What is needed:
For the material below, the expected output is exactly the lines between the line holding "You are a GUI" and the line holding "This screenshot has width=566, height=258.", inclusive, with pictures left out.

[Exercise data Boundary: Start]

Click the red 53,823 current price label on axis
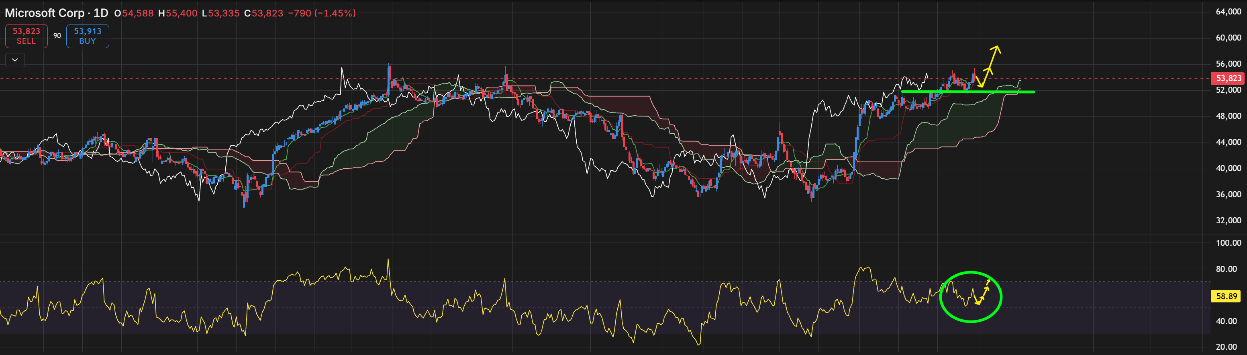Viewport: 1247px width, 355px height. pos(1228,78)
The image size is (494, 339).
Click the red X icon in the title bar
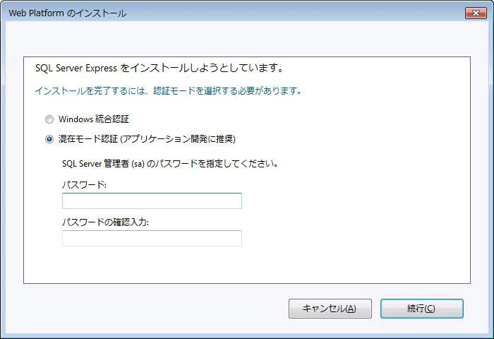pyautogui.click(x=476, y=13)
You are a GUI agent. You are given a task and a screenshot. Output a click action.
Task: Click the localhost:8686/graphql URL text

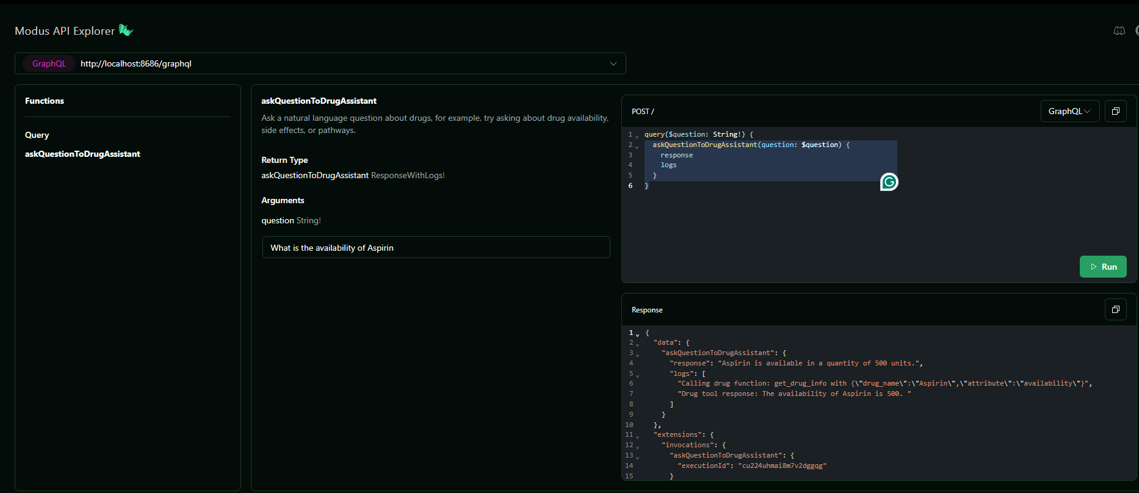pos(136,63)
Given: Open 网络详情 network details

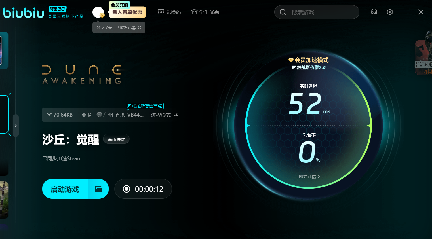Looking at the screenshot, I should pos(309,177).
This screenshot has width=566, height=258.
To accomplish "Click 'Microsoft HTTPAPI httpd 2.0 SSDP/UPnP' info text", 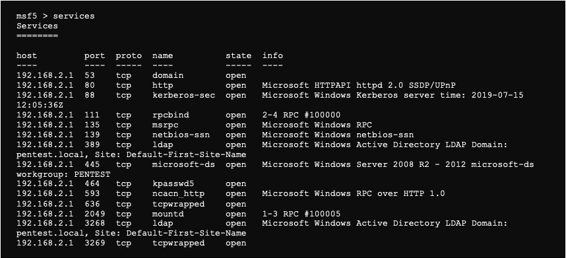I will tap(359, 86).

[Exercise data Boundary: End]

Response box:
You are a GUI agent. You are given a task and a screenshot. Output a click action.
Task: Click the localhost:8686/graphql URL text

pos(136,63)
Given: Open 网络详情 network details

Looking at the screenshot, I should pos(309,177).
This screenshot has width=566, height=258.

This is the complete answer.